Als die erste Waldorfschulklasse feierlich begrüßt werden sollte, fand Karla Maria Schälike an Stelle des dekorierten einen müllüberhäuften Raum vor. Nadjeshda stand vor dem Aus und Karla Maria Schälike kehrte mit ihrer Familie in das Land zurück, aus dem sie stammte, nach Deutschland. Als der kirgisische Präsident, Akajew, während eines Deutschlandbesuchs die Schälikes zum Zurückkehren zu bewegen suchte, folgte nur ihr Ehemann dieser Bitte. 1993 kam auch Karla Maria Schälike nach, darüber erschüttert, dass eines der von ihr früher betreuten Kinder in einem staatlichen Heim verstorben war.

Früchte der Arbeit

Durch die Hilfe von vielen Menschen und Organisationen konnten nach und nach Grundstücke erworben und Häuser bezogen werden. So sind in einem Haus ein Kindergarten und die Wohngruppe untergekommen, gleich in der Nähe die heilpädagogische Schule und ein Therapeutikum. Im Bender-Haus sind eine Holzwerkstatt, ein Computerraum, eine Küche und weitere Unterrichtsräume angesiedelt. Im Dorf Kogjar existiert ein weiteres Therapeutikum, das den Kindern Massage und andere Anwendungen ermöglicht.

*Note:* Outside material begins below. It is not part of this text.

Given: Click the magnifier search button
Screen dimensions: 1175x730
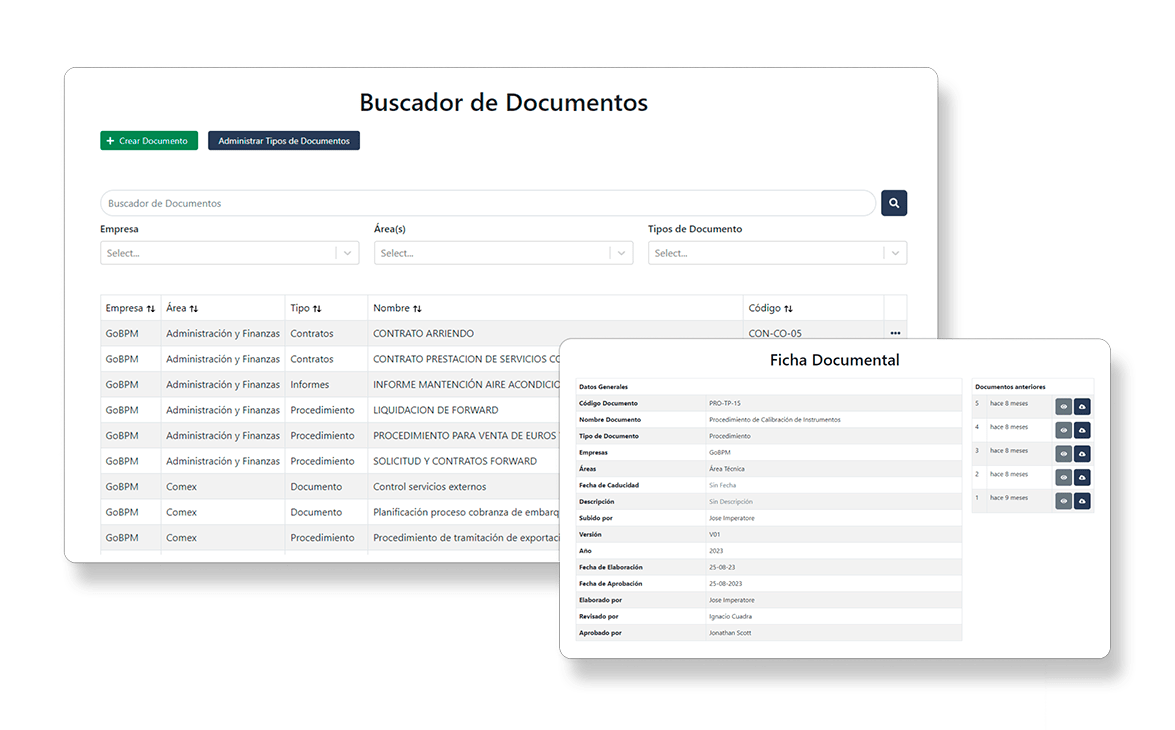Looking at the screenshot, I should (893, 203).
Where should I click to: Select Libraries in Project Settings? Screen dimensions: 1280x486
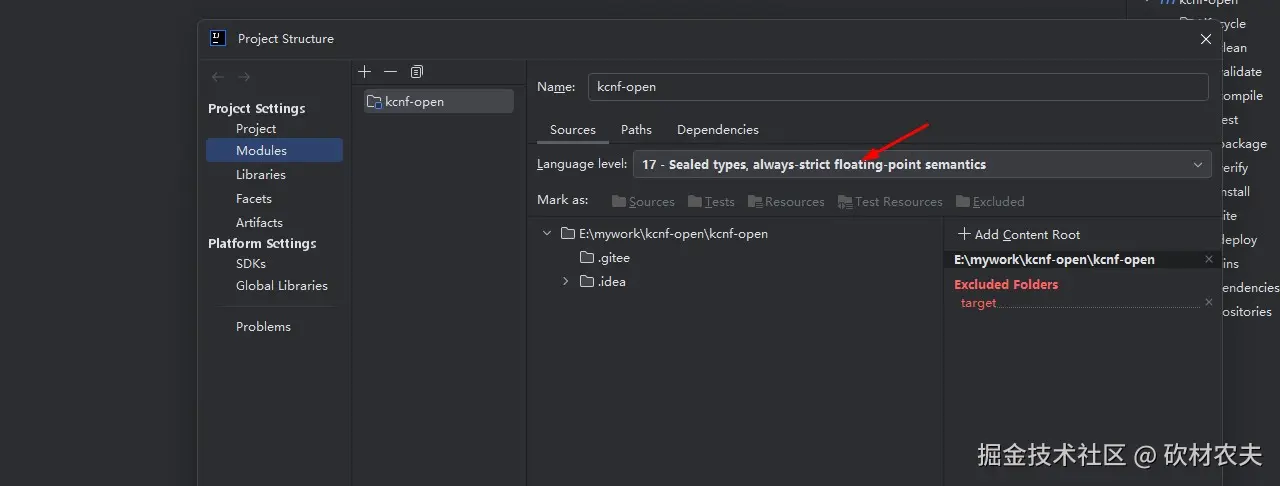[x=261, y=175]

Schließlich entstand 2001 das Janusz Korczak Zentrum, das sich der Förderung der jungen Erwachsenen widmet.

Die Erfolge Nadjeshdas sprechen für sich: Drei von zwölf angeblich „nichtbildungsfähigen“ ehemaligen Nadjeshdakindern der „Gründerklasse“ studieren heute an der Universität, zwei haben extern das Abschlussexamen an einer staatlichen Schule abgelegt und zwei weitere haben Stipendien in den USA erhalten. Nicht zu vergessen sind alle die betreuten Menschen, die in die Kindergärten und zur Schule Nadjeshdas gehen und den Werkstätten arbeiten.